YOUR TASK
All lines from the one that contains "Viewport: 1635px width, 767px" to the end of the data must be retyped exactly. Pictures are not retyped.

*** RECORDS FOR THE TASK

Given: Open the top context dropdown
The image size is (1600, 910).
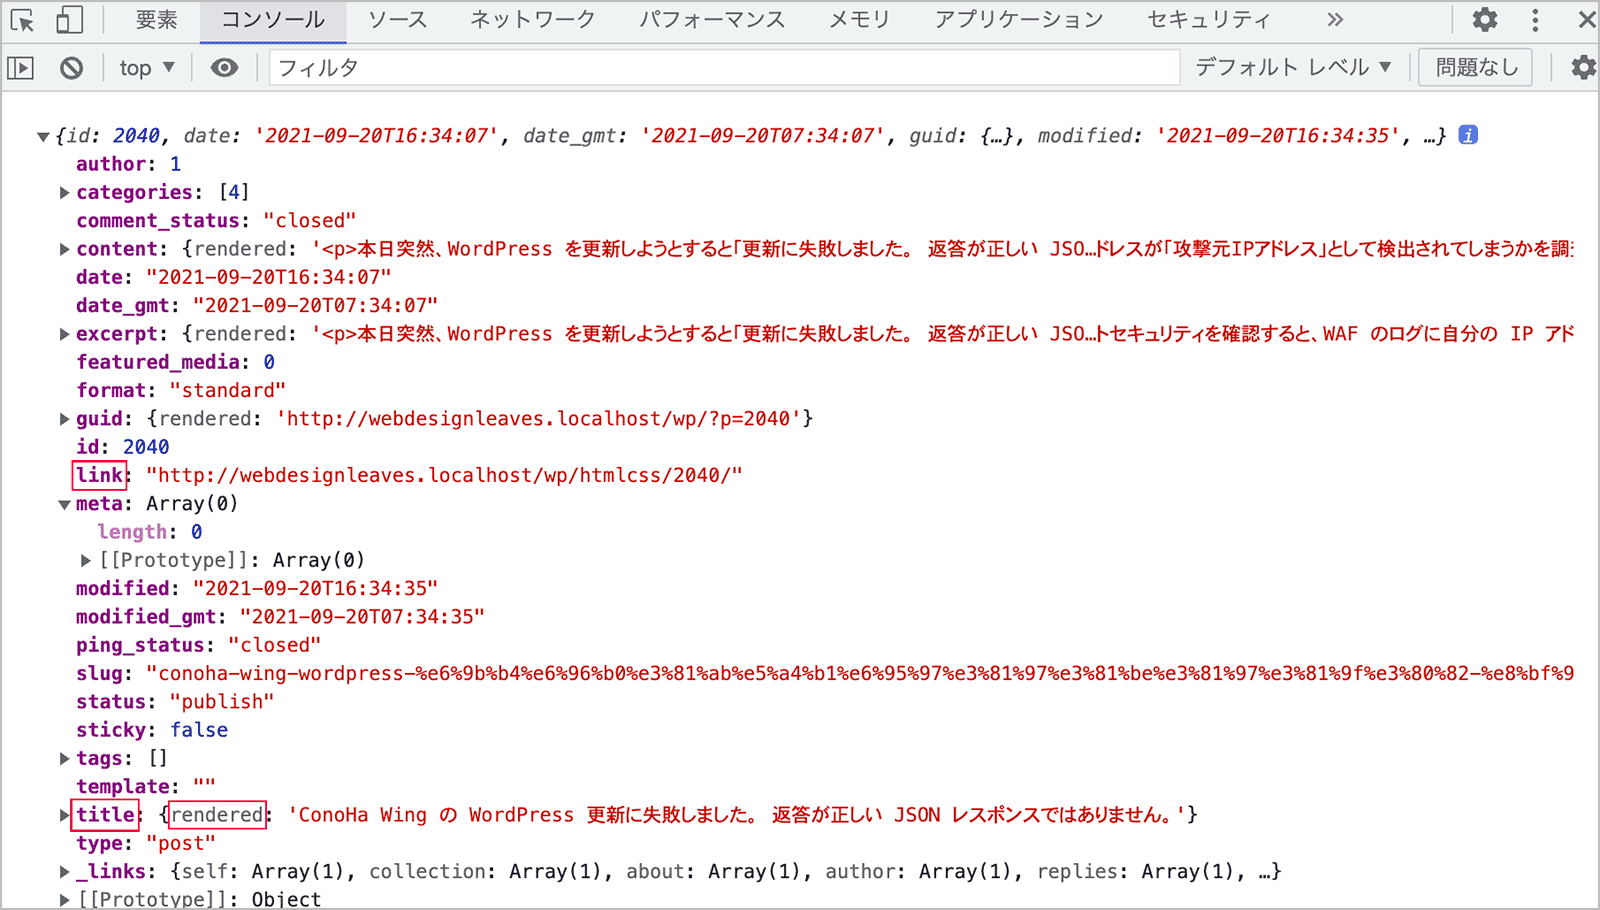Looking at the screenshot, I should point(147,68).
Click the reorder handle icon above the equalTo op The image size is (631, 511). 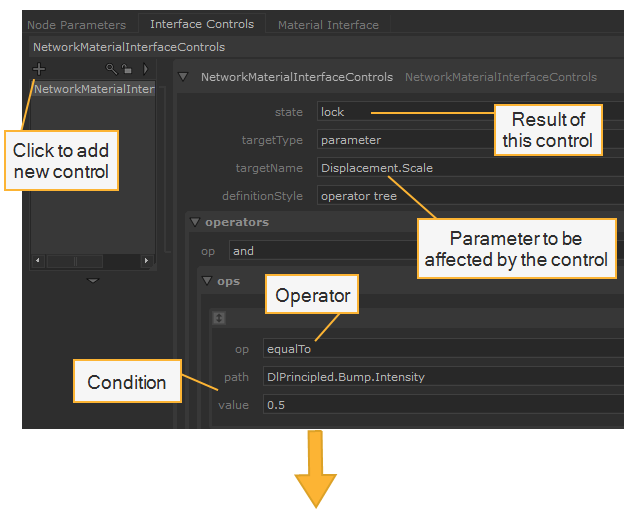pyautogui.click(x=219, y=318)
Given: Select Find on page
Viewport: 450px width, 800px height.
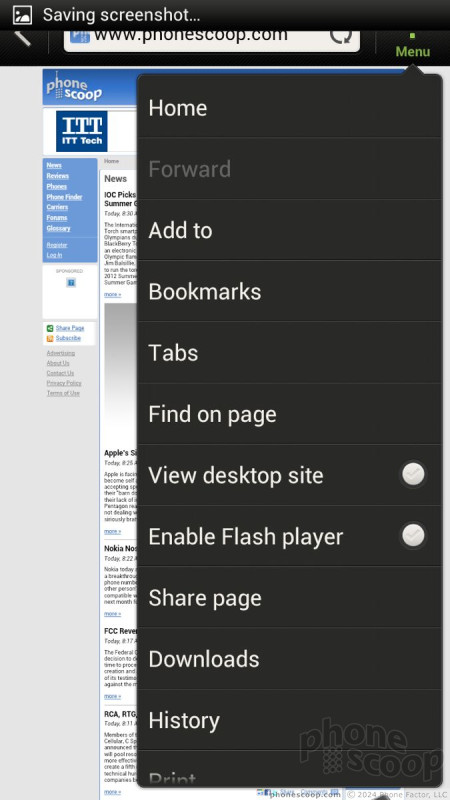Looking at the screenshot, I should pyautogui.click(x=289, y=414).
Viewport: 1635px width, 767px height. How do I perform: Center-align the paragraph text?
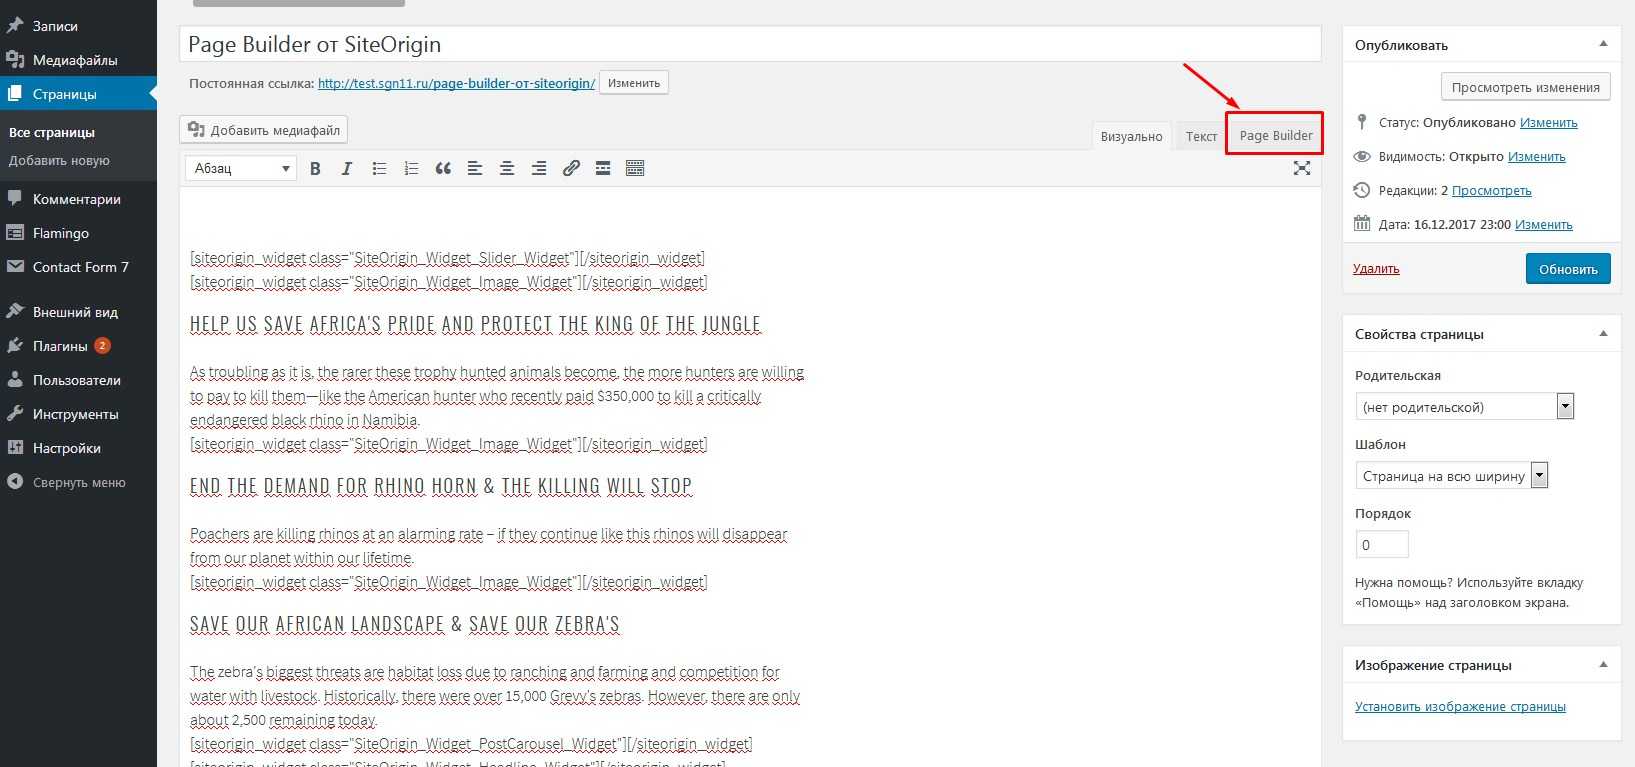507,169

******

TASK RESULT
Viewport: 1635px width, 767px height. How do I perform: Center-align the paragraph text?
507,169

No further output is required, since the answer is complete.